Kailasnatha Temple, also known as Kailashnathar Kovil, displays a unique architecture. It has its main sanctum facing the east side. The rear wall of the temple has a sculpture of Somaskanda (Lord Siva and Uma with son Muruga in the centre), which was always seen in Shiva temples of the Pallava age. There is a large sixteen-sided 'Shiva linga' in the temple shrine here. This linga is about eight feet in height. In the temple there is a small passage which begins from the entrance of the garbhagriha and round the shivalinga. It starts from the right side and ends on the left side of the lingam. The Shiva linga inside is 8ft-10ft tall and carries a strip which is a unique feature of this particular lingam. According to the priests of the temple the narrow passage was built deliberately in which the devotees have to crawl and begin their rotation from the right and finish on the left side of the lingam. The process of crawling signifies that man crawls in his initial stage and learns to grow slowly and gradually while he again has to crawl in his later stage. In this way Lord Shiva ensures that there is no punarjanma if one is successful in completing the rotation.
Kailasnatha Temple was once visited by Rajaraja Chola I who named this temple as Kachipettu Periya Thirukatrali (Stone Temple of Kachipettu) which is the original name of Kanchipuram. It is also believed that after being inspired the sculpture and architecture of this temple he built the Brihadeeswarar temple in Tanjore.

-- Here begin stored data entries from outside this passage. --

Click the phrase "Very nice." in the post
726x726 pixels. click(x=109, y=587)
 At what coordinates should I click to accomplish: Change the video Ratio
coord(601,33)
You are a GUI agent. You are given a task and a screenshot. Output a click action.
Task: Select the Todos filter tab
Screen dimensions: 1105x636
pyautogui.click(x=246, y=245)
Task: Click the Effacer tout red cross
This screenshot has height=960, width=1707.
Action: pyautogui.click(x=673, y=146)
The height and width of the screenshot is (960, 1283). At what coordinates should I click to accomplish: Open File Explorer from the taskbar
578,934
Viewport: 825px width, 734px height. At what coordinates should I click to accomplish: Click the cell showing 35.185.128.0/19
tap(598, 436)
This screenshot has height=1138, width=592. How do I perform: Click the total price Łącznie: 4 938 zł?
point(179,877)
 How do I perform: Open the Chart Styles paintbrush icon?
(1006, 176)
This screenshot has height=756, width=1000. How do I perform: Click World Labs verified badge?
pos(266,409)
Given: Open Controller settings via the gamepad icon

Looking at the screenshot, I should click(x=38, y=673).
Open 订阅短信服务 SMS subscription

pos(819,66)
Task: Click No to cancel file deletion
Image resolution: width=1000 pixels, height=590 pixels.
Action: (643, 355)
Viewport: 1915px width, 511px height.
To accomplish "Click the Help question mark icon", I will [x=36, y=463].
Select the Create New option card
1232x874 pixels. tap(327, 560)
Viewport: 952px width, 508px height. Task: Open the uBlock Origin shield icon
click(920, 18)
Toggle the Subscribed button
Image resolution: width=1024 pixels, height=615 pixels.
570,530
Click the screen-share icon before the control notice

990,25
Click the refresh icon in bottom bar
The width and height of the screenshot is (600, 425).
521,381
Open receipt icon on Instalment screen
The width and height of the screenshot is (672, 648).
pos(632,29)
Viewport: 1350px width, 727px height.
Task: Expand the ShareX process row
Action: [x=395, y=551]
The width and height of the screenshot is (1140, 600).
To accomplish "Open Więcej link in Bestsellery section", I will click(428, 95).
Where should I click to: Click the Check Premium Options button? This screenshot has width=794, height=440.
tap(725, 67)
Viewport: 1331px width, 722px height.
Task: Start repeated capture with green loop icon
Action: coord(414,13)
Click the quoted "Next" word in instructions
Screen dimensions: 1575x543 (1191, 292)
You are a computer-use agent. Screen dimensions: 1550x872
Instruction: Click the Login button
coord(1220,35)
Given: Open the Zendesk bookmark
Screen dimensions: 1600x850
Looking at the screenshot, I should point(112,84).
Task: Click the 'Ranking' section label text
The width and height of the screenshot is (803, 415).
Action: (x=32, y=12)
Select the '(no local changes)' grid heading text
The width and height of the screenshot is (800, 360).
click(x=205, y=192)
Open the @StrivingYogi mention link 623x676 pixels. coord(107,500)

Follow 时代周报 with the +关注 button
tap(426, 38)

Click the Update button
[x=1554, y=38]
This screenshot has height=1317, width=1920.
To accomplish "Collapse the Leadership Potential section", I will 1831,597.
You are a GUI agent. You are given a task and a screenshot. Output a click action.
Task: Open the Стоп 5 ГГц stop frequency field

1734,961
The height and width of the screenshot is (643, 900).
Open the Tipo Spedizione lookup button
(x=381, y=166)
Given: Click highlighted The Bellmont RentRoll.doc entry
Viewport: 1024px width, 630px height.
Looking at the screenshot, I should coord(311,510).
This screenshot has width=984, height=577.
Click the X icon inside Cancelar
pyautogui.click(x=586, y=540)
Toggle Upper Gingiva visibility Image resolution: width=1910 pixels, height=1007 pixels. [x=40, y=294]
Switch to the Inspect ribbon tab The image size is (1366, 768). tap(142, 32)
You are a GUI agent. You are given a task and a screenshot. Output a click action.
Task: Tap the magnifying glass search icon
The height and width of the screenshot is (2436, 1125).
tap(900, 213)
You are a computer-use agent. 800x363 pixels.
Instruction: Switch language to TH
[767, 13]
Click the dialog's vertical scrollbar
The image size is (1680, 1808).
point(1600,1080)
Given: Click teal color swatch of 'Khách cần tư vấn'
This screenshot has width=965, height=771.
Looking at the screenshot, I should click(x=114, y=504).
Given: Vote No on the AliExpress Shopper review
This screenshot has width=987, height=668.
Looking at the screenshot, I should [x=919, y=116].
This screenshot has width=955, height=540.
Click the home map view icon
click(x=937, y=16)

Besides the Shiva lingam and the surrounding passage. The Kailasanatha temple has many attractive sculptures, which portrays the different manifestations of Lord Siva like Dakshinamurti, Lingodhbhavamurti, Gajasamharamurti and many others. These sculptures also depict Siva in various dance poses that speak of the skill and deftness of the Pallava sculptors and master craftsmen. The temple is also known for the fine pillars which surround the mandapa of the temple. From the entrance the temple has numerous pillars and panels which are rich in ancient sculptures. Commonly they contain the structures of lion and figures of Hindu gods and goddesses along with beautiful structure of Natraja. This makes it one of thoroughly decorated temples of Kanchipuram that depicts pallava style of architecture. Presently the temple is maintained by Archaeological Survey of India. There is a 'Somaskanda' panel in the Kailasanatha temple, which is said to be the original image worshipped here. There is a lingam on the rear wall, which belonged to a later age. The row of fifty-eight miniature shrines on all four sides of the courtyard of this temple-complex facing the main temple is very remarkable feature of the temple. All these shrines here are of square shaped and are of sandstone. There are very gorgeous sculptures found inside the inner wall and on some of them the 'Somaskanda panel' can be found. There is small gopuram at the entrance of the temple.
Thus with its well known sculptures and architecture it is considered as one of the oldest temples of South India.